He loves cars and rock music. He even played in the celebrity author rock band (The Rock Bottom Remainders – they even put out an album on the “Don’t Quit Your Day Job” label). And like all decent, intelligent people everywhere. He enjoys a good willy joke. 

In his book “Danse Macabre”, he describes the difference between fine horror writing and low-brown drive-in movies, as the difference between the delicate “ting” of fine crystal and the plunk of bluegrass fiddle. But he goes on to say that sometimes he’s just in the MOOD for bluegrass fiddle. 

I bring this all up regarding “Maximum Overdrive” because it seems to me that this was his ambition. To make a bluegrass fiddle movie. A “moron movie” as he put it. Just something quick, dumb, exciting and funny. Maybe he didn’t want to take on too much for his directorial debut. Maybe he just wanted to make a movie that could accompany a soundtrack by his favourite band AC/DC. Really, who knows? 

The thing you need to know about Maximum Overdrive is this: it makes no fucking sense. Whatsoever. Even within the internal world of the movie, where machines have turned against mankind, it doesn’t make sense. Because some machines are FINE and some just aren’t. For reasons. Which are never explained. 

But – and here’s what you need to know. There’s no such thing as bad drive-in horror movies. There are only drive-in movies WITH beer, and drive-in movies with ADDITIONAL beer. 

So… if you’ll pardon me for a moment…

(Bottle opening, drinking sounds)

I am ready.

If you don’t take it too seriously, Maximum Overdrive really IS fun. It starts with a series of sketches, in which people are victimised by machines. Including Stephen King himself, getting called an asshole by a rogue ATM machine. 

[STEPHEN KING]

And then a baseball coach gets WHACKED right in the swingers when a vending machine hits his family jewels bang on target. 

Willy joke! It’s a willy joke everybody! Mexican Wave!

I remember Stephen King saying that the original inspiration for Creepshow was Monty Python. And that he envisaged a horror movie sketch show, where each sketch would end with a scream instead of a laugh, and then move onto something completely different. Whenever I watch the beginning of Maximum Overdrive, I always wonder if that idea influenced this film too?

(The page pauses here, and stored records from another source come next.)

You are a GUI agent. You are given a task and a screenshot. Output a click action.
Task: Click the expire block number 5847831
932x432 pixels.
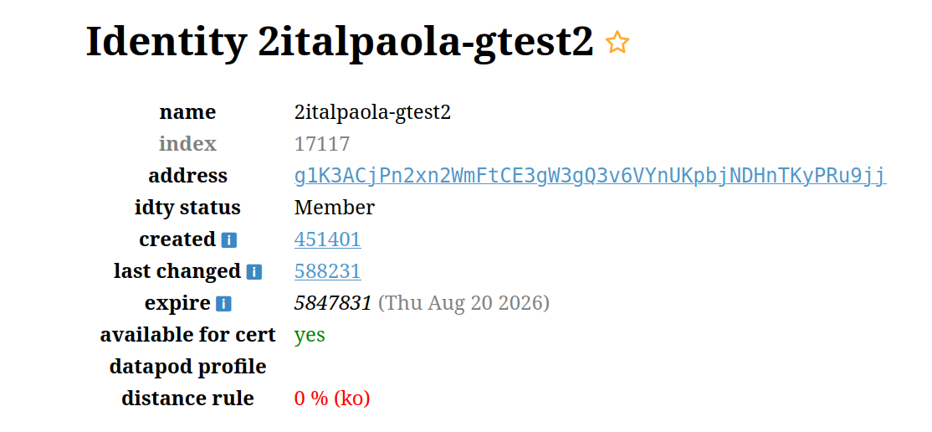[x=333, y=303]
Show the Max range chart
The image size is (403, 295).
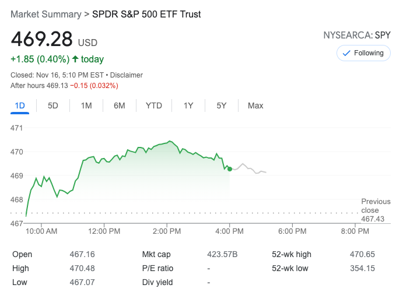[x=255, y=106]
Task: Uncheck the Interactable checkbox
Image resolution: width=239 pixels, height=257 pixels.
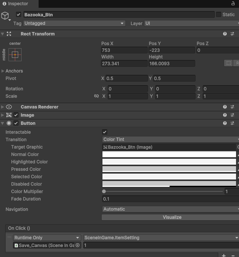Action: pos(105,132)
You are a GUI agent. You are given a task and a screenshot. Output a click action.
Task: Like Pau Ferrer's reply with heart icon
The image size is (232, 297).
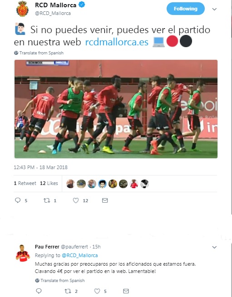tap(97, 291)
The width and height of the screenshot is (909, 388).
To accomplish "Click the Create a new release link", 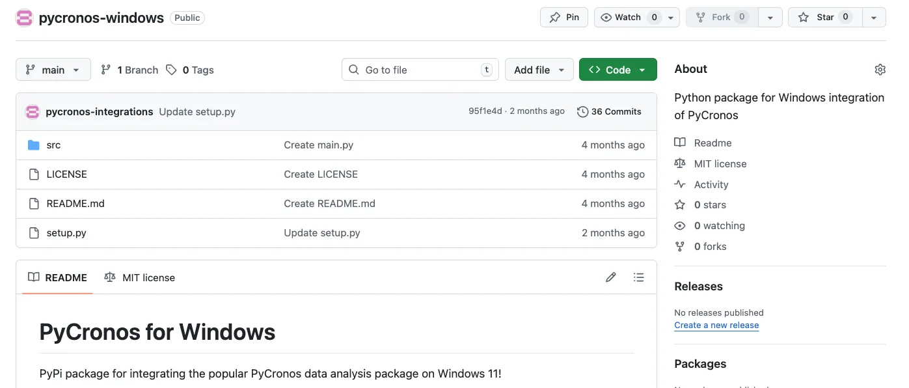I will [716, 326].
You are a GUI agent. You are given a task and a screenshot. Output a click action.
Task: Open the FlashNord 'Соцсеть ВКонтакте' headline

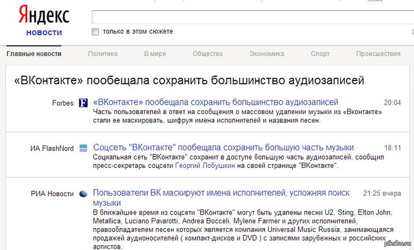point(224,148)
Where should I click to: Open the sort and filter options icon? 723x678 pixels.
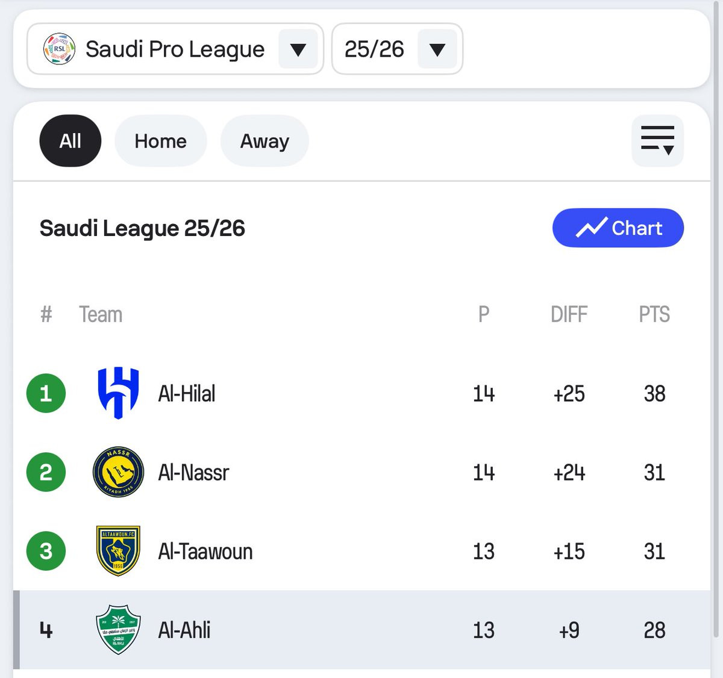657,141
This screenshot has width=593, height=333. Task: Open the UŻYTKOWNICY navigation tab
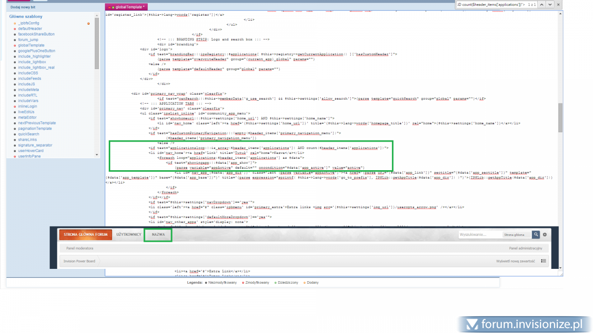pyautogui.click(x=129, y=235)
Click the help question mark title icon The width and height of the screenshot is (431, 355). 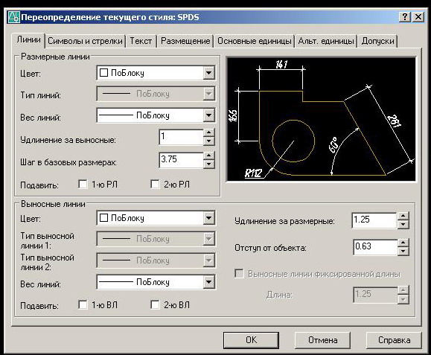(x=405, y=17)
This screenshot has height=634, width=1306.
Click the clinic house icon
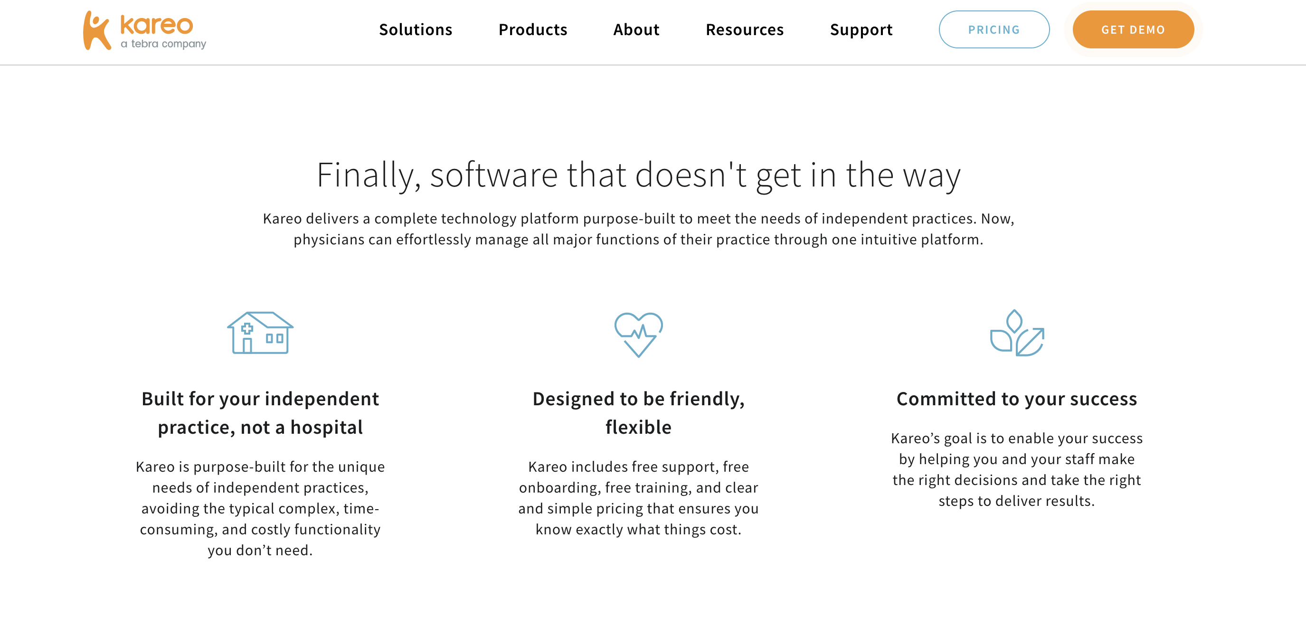click(x=260, y=332)
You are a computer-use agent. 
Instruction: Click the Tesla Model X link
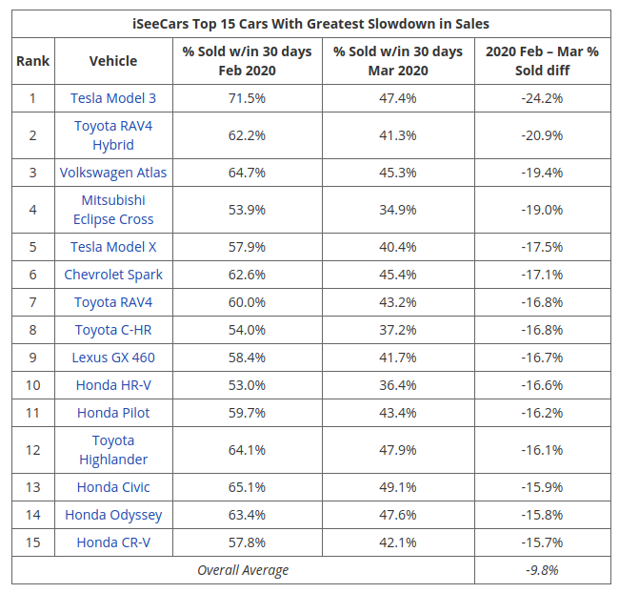pos(113,247)
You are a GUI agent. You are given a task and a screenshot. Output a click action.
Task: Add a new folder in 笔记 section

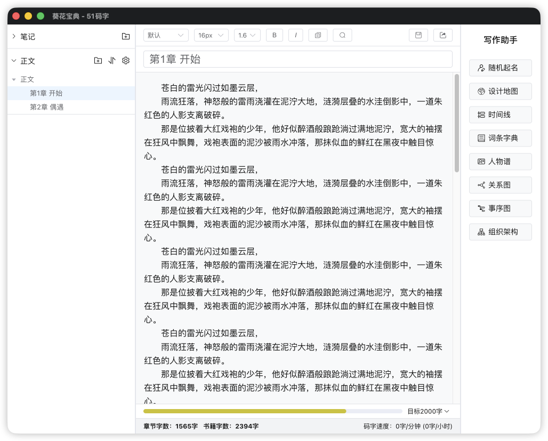tap(126, 37)
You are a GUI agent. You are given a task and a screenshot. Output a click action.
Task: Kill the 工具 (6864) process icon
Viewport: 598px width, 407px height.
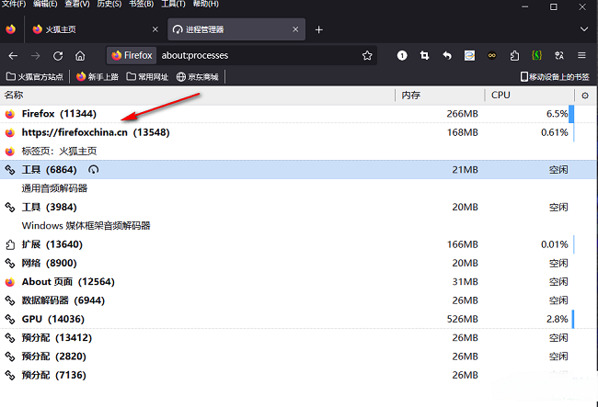coord(94,169)
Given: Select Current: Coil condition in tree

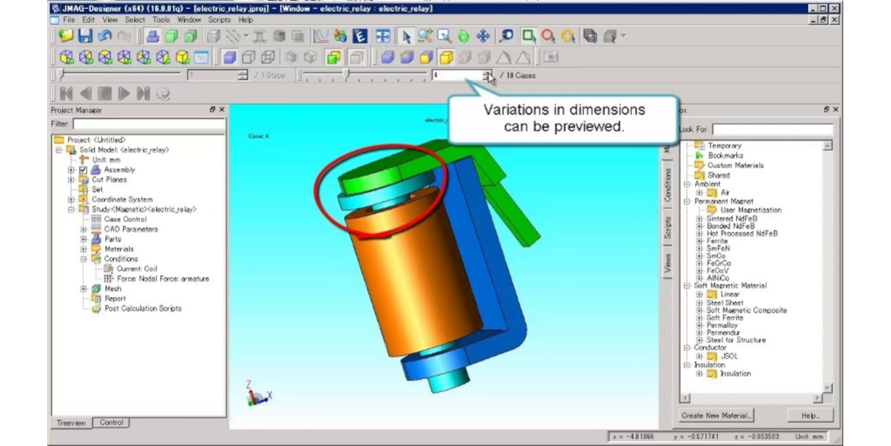Looking at the screenshot, I should [x=136, y=269].
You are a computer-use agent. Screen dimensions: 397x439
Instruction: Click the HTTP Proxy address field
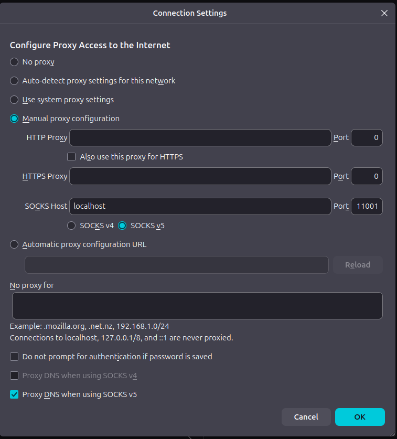click(x=200, y=138)
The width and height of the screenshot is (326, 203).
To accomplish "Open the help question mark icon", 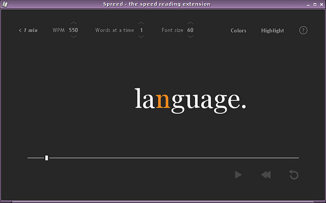I will 303,30.
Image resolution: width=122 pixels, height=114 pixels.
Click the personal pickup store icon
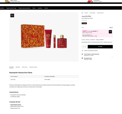pyautogui.click(x=82, y=58)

From there, I feel it slows down a little, once everyone is at the truck stop, being menaced by a whole bunch of homicidal big rigs. Definitely a more experienced director could have made the scenes in which the truck stop is under siege more tense and exciting, but Stephen King does a decent job. Excuse me.

(Bottle opening, drinking sounds)

Okay, I’m back.

Maximum Overdrive saw Stephen King nominated for a Golden Raspberry Award for worst director. Fortunately for him, Prince was also up that year for his film, “Under the Cherry Moon”. King himself seems a bit embarrassed about it, but that may be due to his own memories of that film’s troubled shoot. From the perspective of fans, it’s way better than its reputation. It’s fast, silly, fun. 

Sober, I guess it is a 2 as a film, and as a horror film. But add beer and pizza and you can easily boost it to a three on both counts.

Incidentally, this film was also remade as a TV film called “Trucks”. But it has no AC/DC. 

Unsurprisingly, it is NOWHERE near as much fun.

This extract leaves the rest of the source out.